15 Oktober 2014   03:30 Diperbarui: 3 Agustus 2020   11:57 389 0

Sejarah ada untuk mengingatkan bahwa perjuangan tempo dulu pernah terjadi dan tak boleh dilupakan begitu saja. Seperti kata Bung Karno “Jas Merah : Jangan sekali-kali melupakan sejarah”. Negara yang besar bukan yang ditakuti oleh negara lain, tetapi negara besar adalah yang menghargai jasa pahlawannya. Bukankah negara ini ada berkat pendahulu kita? 

Pada akhirnya darah yang tumpah pertama kali dan raga  yang tak jarang ber-anonim kembali menyatu pada tanah ini juga. Kita sepakat menamai mereka: para pahlawan. Demi tanah air yang mereka cintai, saat ini dan masa depan generasi berikutnya. Seperti ketapel yang bisa melontarkan batu, begitu pun sejarah yang bisa membawa kita pada masa lalu. Meski kita tidak hidup pada waktu itu, sejarah dengan rapi mencatat dan menjadikan kita tahu untuk dapat mempelajarinya.

Siapa yang tidak tahu 17 Agustus 1945? Ya, hampir semua fasih hafal diluar kepala. Tanggal sakral yang ditunggu sebagai rahmat Tuhan untuk negeri ini,  membayar ratusan tahun terbelenggu penjajahan yang bertindak semena semaunya. Indonesia merdeka juga. Tapi apa Indonesia lantas bebas menjalankan atas nama sendiri? Tidak. Bulan Oktober di tahun kemerdekaan ada yang tak bisa lupa di Semarang. Ingatan yang akan terus terngiang karena sejarah telah menjelaskannya. Peristiwa Pertempuran 5 hari di Semarang.

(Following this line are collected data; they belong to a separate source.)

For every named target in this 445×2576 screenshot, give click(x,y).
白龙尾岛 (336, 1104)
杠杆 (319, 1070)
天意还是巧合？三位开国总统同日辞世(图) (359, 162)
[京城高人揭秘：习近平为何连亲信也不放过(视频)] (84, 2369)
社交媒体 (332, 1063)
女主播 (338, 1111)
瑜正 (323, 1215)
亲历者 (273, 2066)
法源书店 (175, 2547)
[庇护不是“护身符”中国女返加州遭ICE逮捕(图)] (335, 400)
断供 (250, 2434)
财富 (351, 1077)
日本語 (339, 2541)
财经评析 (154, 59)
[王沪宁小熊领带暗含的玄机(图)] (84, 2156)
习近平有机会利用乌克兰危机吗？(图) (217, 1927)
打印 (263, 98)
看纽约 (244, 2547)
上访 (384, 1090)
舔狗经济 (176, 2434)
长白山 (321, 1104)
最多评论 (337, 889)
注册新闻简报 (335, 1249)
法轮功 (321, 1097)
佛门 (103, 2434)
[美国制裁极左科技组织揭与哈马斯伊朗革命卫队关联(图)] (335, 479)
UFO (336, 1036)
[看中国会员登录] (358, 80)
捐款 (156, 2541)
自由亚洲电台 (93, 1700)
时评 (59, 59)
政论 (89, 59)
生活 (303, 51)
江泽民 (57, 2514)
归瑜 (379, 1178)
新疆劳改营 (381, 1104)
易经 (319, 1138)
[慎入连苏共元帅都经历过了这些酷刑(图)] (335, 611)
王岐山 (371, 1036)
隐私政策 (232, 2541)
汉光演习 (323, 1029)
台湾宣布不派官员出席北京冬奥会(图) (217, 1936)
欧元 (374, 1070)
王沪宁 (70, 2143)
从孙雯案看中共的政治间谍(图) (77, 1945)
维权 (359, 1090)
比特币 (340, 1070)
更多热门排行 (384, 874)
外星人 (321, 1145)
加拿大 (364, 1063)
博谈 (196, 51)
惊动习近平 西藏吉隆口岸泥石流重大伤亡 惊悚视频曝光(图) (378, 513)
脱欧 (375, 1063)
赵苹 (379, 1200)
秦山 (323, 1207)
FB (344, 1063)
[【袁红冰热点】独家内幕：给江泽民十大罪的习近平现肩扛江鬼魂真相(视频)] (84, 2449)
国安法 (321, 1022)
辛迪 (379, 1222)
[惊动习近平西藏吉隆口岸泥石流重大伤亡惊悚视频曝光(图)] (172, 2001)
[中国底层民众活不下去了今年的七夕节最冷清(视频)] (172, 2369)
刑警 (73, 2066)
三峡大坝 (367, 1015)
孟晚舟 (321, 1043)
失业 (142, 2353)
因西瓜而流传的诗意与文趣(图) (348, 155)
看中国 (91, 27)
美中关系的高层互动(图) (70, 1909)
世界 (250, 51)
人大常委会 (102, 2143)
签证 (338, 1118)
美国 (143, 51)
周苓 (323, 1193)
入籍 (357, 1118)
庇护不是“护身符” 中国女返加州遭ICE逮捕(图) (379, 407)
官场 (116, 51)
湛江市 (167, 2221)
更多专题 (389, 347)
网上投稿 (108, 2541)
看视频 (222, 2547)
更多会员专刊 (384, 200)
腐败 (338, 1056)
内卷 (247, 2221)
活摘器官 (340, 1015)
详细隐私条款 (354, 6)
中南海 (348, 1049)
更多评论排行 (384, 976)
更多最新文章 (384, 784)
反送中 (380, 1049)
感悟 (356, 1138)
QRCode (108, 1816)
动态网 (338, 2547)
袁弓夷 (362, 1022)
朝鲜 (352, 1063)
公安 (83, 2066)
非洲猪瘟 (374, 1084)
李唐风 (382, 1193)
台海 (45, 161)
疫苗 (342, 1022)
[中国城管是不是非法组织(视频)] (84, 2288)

Pertempuran dimulai pada tanggal 15 Oktober 1945 (walau kenyataannya suasana sudah mulai memanas sebelumnya) dan berakhir tanggal 20 Oktober 1945. 2 hal utama yang menyebabkan pertempuran ini terjadi karena larinya tentara Jepang dan tewasnya dr.Kariadi

Latar belakang perisitiwa ini tak lepas dari kejadian pada hari Minggu 14 Oktober 1945.Sore itu tersiar kabar tentara Jepang menebarkan racun ke dalam reservoir Siranda. Rakyat pun menjadi gelisah. Cadangan air di Candi desa Wungkal, waktu itu adalah satu-satunya sumber mata air di kota Semarang. Sebagai kepala RS Purusara , dr Kariadi berniat memastikan kabar tersebut. Selepas Magrib, ada telepon dari pimpinan Rumah Sakit Purusara, yang memberitahukan agar dr. Kariadi, Kepala Laboratorium Purusara segera memeriksa Reservoir Siranda karena berita Jepang menebarkan racun itu. Dokter Kariadi kemudian dengan cepat memutuskan harus segera pergi ke sana. Suasana sangat berbahaya karena tentara Jepang telah melakukan serangan di beberapa tempat termasuk di jalan menuju ke Reservoir Siranda. Isteri dr. Kariadi, drg. Soenarti mencoba mencegah suaminya pergi mengingat keadaan yang sangat genting itu. Namun dr. Kariadi berpendapat lain, ia harus menyelidiki kebenaran desas-desus itu karena menyangkut nyawa ribuan warga Semarang. Akhirnya drg. Soenarti tidak bisa berbuat apa-apa. Ternyata dalam perjalanan menuju Reservoir Siranda itu, mobil yang ditumpangi dr. Kariadi dicegat tentara Jepang di Jalan Pandanaran. Bersama tentara pelajar yang menyopiri mobil yang ditumpanginya, dr. Kariadi ditembak secara keji. Ia sempat dibawa ke rumah sakit sekitar pukul 23.30 WIB. Ketika tiba di kamar bedah, keadaan dr. Kariadi sudah sangat gawat. Nyawa dokter muda itu tidak dapat diselamatkan. Ia gugur dalam usia 40 tahun satu bulan.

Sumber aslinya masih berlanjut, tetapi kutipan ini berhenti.